Swap "Find the location of a particular element" for "Locate the specified element" everywhere it occurs in the material below, and reproduce the material with nothing else changed.

= Beginning of Section =

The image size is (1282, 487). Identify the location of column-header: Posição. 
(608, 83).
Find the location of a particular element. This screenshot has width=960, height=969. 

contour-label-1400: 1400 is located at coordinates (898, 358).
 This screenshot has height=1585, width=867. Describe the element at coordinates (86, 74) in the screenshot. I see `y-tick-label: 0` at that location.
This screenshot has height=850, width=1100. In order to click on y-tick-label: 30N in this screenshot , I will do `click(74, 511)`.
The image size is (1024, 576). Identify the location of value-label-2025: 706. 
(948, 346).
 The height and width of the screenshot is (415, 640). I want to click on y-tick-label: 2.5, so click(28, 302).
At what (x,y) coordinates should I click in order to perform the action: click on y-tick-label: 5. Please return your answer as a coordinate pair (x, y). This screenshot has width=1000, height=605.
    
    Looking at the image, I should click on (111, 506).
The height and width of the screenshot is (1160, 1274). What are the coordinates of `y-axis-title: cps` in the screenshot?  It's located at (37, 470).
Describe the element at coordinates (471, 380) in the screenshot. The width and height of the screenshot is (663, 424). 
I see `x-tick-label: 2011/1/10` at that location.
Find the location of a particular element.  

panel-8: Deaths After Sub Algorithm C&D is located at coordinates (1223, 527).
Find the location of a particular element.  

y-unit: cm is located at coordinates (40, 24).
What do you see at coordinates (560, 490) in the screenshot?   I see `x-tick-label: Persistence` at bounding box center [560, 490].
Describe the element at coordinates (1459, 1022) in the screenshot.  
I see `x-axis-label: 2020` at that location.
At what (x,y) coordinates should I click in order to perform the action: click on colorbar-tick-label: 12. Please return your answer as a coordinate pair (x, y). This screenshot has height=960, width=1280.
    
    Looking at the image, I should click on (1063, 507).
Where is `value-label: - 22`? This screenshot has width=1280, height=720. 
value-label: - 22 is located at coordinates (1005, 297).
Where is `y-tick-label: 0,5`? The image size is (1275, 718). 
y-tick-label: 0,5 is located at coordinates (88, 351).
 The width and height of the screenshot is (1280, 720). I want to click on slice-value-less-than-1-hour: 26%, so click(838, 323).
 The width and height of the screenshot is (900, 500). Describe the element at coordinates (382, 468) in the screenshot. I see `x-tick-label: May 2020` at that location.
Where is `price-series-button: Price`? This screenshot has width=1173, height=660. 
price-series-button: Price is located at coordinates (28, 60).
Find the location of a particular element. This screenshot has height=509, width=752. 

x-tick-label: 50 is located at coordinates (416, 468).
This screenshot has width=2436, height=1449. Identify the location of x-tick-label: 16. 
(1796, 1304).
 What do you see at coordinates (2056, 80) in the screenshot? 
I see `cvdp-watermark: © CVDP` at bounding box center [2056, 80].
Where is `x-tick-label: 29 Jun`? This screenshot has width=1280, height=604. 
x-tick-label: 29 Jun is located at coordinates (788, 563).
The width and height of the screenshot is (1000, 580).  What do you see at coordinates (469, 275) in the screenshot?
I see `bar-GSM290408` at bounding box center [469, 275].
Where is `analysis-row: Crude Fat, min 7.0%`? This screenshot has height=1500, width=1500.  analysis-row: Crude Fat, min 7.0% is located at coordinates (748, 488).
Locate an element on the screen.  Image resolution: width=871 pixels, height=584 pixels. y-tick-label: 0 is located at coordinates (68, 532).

= End of Section =

● Response below:
The image size is (1282, 487). Identify the location of column-header: Posição. 
(608, 83).
Locate the specified element. This screenshot has width=960, height=969. 

contour-label-1400: 1400 is located at coordinates (898, 358).
 This screenshot has height=1585, width=867. Describe the element at coordinates (86, 74) in the screenshot. I see `y-tick-label: 0` at that location.
This screenshot has height=850, width=1100. In order to click on y-tick-label: 30N in this screenshot , I will do `click(74, 511)`.
The image size is (1024, 576). Identify the location of value-label-2025: 706. 
(948, 346).
 The height and width of the screenshot is (415, 640). I want to click on y-tick-label: 2.5, so click(28, 302).
At what (x,y) coordinates should I click in order to perform the action: click on y-tick-label: 5. Please return your answer as a coordinate pair (x, y). This screenshot has width=1000, height=605.
    
    Looking at the image, I should click on (111, 506).
The height and width of the screenshot is (1160, 1274). What are the coordinates of `y-axis-title: cps` in the screenshot?  It's located at (37, 470).
Describe the element at coordinates (471, 380) in the screenshot. The width and height of the screenshot is (663, 424). 
I see `x-tick-label: 2011/1/10` at that location.
Locate the specified element.  

panel-8: Deaths After Sub Algorithm C&D is located at coordinates (1223, 527).
Locate the specified element.  

y-unit: cm is located at coordinates (40, 24).
What do you see at coordinates (560, 490) in the screenshot?   I see `x-tick-label: Persistence` at bounding box center [560, 490].
Describe the element at coordinates (1459, 1022) in the screenshot.  
I see `x-axis-label: 2020` at that location.
At what (x,y) coordinates should I click in order to perform the action: click on colorbar-tick-label: 12. Please return your answer as a coordinate pair (x, y). This screenshot has height=960, width=1280.
    
    Looking at the image, I should click on (1063, 507).
Where is `value-label: - 22`? This screenshot has width=1280, height=720. 
value-label: - 22 is located at coordinates (1005, 297).
Where is `y-tick-label: 0,5`? The image size is (1275, 718). 
y-tick-label: 0,5 is located at coordinates (88, 351).
 The width and height of the screenshot is (1280, 720). I want to click on slice-value-less-than-1-hour: 26%, so click(838, 323).
 The width and height of the screenshot is (900, 500). Describe the element at coordinates (382, 468) in the screenshot. I see `x-tick-label: May 2020` at that location.
Where is `price-series-button: Price`? This screenshot has width=1173, height=660. 
price-series-button: Price is located at coordinates (28, 60).
Locate the specified element. This screenshot has height=509, width=752. 

x-tick-label: 50 is located at coordinates (416, 468).
This screenshot has width=2436, height=1449. Identify the location of x-tick-label: 16. 
(1796, 1304).
 What do you see at coordinates (2056, 80) in the screenshot? 
I see `cvdp-watermark: © CVDP` at bounding box center [2056, 80].
Where is `x-tick-label: 29 Jun`? This screenshot has width=1280, height=604. 
x-tick-label: 29 Jun is located at coordinates (788, 563).
The width and height of the screenshot is (1000, 580).  What do you see at coordinates (469, 275) in the screenshot?
I see `bar-GSM290408` at bounding box center [469, 275].
Where is `analysis-row: Crude Fat, min 7.0%`? This screenshot has height=1500, width=1500.  analysis-row: Crude Fat, min 7.0% is located at coordinates (748, 488).
Locate an element on the screen.  Image resolution: width=871 pixels, height=584 pixels. y-tick-label: 0 is located at coordinates (68, 532).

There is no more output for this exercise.